Jennifer Lee, MD in Baltimore: Internal Medicine with Extended Appointment Hours for Working Patients
Jennifer Lee, MD operates a solo internal medicine practice in Baltimore serving adult patients who need primary care, chronic disease management, and preventive health screening. Her practice does not function as an urgent care or emergency service; it handles routine physical exams, follow-up visits for conditions like hypertension and diabetes, and coordination with specialists. Lee accepts Medicare and most commercial insurance plans and maintains availability on weekday evenings and Saturday mornings, an access pattern uncommon among Baltimore primary care physicians.
What This Practice Actually Is
Lee's office is a single-provider internal medicine practice with no hospital affiliation. Internal medicine in Baltimore is heavily concentrated in large medical groups (like the University of Maryland Medical Center-affiliated practices) and Johns Hopkins-affiliated networks; solo practitioners like Lee represent a minority of the market. A solo practice means the same doctor sees you each visit, no rotation among providers, and direct access to scheduling without coordinator gatekeeping. The tradeoff is coverage: Lee herself arranges or coordinates after-hours calls with an answering service; if you need urgent care outside office hours, she directs you to urgent care or an emergency department rather than staffing her own on-call team. For patients able to schedule ahead, this model works well; for those who expect same-day urgent access, it does not.

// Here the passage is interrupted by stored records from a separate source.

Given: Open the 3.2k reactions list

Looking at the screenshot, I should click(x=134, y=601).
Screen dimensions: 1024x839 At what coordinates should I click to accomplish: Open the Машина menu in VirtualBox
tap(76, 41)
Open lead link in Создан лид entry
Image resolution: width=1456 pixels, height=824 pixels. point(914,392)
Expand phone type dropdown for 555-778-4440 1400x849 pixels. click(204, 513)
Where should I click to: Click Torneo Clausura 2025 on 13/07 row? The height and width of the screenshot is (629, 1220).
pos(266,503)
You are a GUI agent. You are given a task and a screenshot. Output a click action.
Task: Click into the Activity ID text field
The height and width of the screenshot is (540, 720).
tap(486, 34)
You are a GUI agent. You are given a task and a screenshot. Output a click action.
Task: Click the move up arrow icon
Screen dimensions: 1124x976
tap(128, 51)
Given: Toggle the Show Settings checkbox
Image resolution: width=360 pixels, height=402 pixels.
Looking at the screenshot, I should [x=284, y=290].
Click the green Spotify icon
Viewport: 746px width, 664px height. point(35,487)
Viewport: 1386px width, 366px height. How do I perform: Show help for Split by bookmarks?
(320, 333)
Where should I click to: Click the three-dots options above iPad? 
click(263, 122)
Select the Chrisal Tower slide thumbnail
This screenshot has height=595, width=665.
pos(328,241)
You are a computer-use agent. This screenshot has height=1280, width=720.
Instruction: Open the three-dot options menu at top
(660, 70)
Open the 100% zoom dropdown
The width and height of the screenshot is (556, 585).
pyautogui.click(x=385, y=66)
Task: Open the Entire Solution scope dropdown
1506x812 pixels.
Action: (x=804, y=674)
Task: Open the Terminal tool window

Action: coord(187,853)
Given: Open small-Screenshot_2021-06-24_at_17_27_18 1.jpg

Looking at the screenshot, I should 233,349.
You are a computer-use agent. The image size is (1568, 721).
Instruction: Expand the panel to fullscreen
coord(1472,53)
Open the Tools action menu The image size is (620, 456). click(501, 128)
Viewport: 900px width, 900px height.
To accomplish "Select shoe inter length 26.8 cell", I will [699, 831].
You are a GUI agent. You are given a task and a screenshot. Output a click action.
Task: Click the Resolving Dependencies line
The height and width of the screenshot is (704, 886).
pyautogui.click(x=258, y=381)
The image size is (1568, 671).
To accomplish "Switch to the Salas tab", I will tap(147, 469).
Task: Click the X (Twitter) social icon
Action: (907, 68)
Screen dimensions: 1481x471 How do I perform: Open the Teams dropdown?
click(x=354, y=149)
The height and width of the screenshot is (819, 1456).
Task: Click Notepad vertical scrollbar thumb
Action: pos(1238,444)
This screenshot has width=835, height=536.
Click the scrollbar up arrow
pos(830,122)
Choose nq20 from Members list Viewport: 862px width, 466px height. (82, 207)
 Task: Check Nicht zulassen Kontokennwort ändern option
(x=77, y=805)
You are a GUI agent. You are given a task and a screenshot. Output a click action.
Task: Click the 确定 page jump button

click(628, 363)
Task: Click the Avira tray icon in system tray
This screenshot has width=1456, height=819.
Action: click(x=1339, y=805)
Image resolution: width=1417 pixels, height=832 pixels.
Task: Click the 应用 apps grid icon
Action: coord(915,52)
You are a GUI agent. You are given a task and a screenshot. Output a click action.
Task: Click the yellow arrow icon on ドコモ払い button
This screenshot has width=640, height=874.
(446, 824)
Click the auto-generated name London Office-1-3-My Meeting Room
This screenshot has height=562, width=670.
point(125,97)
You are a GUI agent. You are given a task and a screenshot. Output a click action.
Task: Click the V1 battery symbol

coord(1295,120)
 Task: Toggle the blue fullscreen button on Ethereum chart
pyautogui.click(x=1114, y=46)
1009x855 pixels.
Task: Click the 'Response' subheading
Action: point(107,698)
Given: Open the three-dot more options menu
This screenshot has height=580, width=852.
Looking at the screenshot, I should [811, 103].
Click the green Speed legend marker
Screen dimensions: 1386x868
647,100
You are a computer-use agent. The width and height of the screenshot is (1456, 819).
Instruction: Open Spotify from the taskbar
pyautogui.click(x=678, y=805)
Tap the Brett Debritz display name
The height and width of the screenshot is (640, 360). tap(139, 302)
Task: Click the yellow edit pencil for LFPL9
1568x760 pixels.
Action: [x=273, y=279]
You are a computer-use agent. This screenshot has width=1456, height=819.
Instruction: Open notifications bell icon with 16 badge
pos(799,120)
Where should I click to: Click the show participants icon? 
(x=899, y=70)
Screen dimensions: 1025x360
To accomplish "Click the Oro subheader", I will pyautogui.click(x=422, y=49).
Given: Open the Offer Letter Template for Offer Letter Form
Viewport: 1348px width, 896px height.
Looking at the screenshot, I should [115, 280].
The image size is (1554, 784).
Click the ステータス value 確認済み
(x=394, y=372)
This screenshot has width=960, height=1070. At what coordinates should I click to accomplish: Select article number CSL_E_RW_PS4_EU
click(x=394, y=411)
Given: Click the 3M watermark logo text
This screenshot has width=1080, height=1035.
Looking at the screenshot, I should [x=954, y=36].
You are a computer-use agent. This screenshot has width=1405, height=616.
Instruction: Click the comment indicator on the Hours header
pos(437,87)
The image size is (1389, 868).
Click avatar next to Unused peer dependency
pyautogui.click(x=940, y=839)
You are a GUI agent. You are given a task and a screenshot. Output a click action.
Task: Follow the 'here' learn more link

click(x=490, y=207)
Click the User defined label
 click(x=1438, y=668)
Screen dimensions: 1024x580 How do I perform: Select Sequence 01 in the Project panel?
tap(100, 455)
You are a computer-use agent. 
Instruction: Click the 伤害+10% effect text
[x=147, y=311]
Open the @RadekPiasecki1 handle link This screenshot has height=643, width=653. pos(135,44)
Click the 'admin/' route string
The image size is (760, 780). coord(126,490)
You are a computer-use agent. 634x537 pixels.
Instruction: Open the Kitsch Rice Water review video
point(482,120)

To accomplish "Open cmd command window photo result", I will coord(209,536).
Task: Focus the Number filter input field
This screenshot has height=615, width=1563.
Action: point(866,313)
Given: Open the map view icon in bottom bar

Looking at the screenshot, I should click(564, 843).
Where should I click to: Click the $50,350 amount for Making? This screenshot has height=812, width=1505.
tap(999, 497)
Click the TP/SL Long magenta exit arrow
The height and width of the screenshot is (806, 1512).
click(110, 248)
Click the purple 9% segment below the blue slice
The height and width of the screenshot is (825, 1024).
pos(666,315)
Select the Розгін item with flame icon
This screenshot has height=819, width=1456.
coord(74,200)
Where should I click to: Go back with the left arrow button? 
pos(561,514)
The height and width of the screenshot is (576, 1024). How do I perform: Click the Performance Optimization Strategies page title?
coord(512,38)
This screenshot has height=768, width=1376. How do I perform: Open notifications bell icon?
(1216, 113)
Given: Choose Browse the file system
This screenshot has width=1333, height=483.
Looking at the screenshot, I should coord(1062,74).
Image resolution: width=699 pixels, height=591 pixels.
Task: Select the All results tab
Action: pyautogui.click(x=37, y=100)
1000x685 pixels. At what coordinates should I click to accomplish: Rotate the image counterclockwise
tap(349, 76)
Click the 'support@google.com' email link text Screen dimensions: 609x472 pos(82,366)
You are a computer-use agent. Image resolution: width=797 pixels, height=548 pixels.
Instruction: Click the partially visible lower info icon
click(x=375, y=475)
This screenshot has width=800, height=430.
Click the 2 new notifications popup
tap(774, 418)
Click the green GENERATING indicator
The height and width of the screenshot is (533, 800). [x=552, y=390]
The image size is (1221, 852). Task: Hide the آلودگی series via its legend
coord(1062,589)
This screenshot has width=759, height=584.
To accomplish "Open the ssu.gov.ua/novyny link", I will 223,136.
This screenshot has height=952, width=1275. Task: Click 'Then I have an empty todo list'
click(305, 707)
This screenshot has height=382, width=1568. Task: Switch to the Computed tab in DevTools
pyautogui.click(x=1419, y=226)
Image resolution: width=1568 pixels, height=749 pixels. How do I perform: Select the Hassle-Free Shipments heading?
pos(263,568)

Insurance and New-Patient Status
Lee accepts Medicare, Blue Cross Blue Shield, Aetna, and Cigna; the practice website lists these plans but recommends calling to confirm your specific plan variant covers her services and at what copay rate. New patients are accepted, though the practice periodically closes to new enrollment depending on her schedule. Initial new-patient appointment windows are typically 2 to 4 weeks out, significantly longer than some large-group Baltimore practices offer but shorter than is common for many solo internists in the region.
Services Covered and What Gets Referred Out
Lee handles routine physical exams, management of hypertension, diabetes, hyperlipidemia, and thyroid disease, vaccine administration, and basic preventive screening (colonoscopy coordination, cardiovascular risk assessment). She does not perform procedures beyond blood draws and EKGs in the office. Patients needing colonoscopy are referred to gastroenterologists; those requiring imaging are sent to independent radiology centers or hospital-based departments. This is standard internal medicine scope; it distinguishes her practice from urgent care centers (which do not coordinate ongoing management) and primary care clinics embedded in larger medical systems (which may offer some procedures or imaging on-site).
How This Practice Compares to Other Baltimore Options
Solo practices like Lee's sit between two dominant models in Baltimore: large group primary care (University of Maryland, Johns Hopkins, MedStar) and community health centers (Baltimore Medical System, Harbor Health). Large-group practices offer same-day or next-day appointments, integrated electronic health records across multiple sites, and embedded specialists within the same organization. Their downside is provider rotation; you may see a different doctor each visit. Community health centers prioritize low-income and uninsured patients, offer more flexible financial assistance, and have evening and Saturday hours like Lee's practice does, but often have longer wait times and less continuity with a single physician. Lee's practice appeals to insured patients who value seeing one doctor consistently and are willing to schedule 2 to 4 weeks ahead rather than seeking immediate access. It is not a fit for patients seeking walk-in care, same-day appointments, or integrated on-site imaging and procedures.
Hours and Practical Logistics
Lee's office operates Monday through Thursday, 9 a.m. to 5 p.m., with extended hours Wednesday and Thursday until 7 p.m., and Saturday 9 a.m. to 1 p.m. This schedule is more aligned with working-age patient needs than typical Baltimore primary care offices, many of which close by 5 p.m. weekdays and do not open weekends. Street parking is available on the block where the practice sits; there is no dedicated patient lot. Verification recommended, as hours may shift seasonally.
Who This Practice Suits and Who It Does Not
Choose Lee if you have insurance, prefer continuity with a single internist, can schedule appointments 2 to 4 weeks in advance, and do not need same-day urgent services. Do not choose this practice if you are uninsured, need immediate same-day care, prefer integrated on-site specialists, or expect to rotate among multiple primary care providers in a group setting.
What the First Visit Involves
New patients should arrive 15 minutes early to complete intake forms, provide insurance information, and list current medications and allergies. The first appointment runs 45 minutes to one hour and includes a full history and physical, discussion of preventive screening recommendations based on age and sex, and basic lab work (complete blood count, metabolic panel) ordered if indicated. Results and follow-up plans are typically reviewed by phone or email within one week.
Lee's practice fills a gap in Baltimore's primary care landscape for patients who value physician continuity and are willing to work around longer scheduling windows. The extended hours directly address a real access barrier for working adults in a city where most primary care practices keep standard business-day hours only.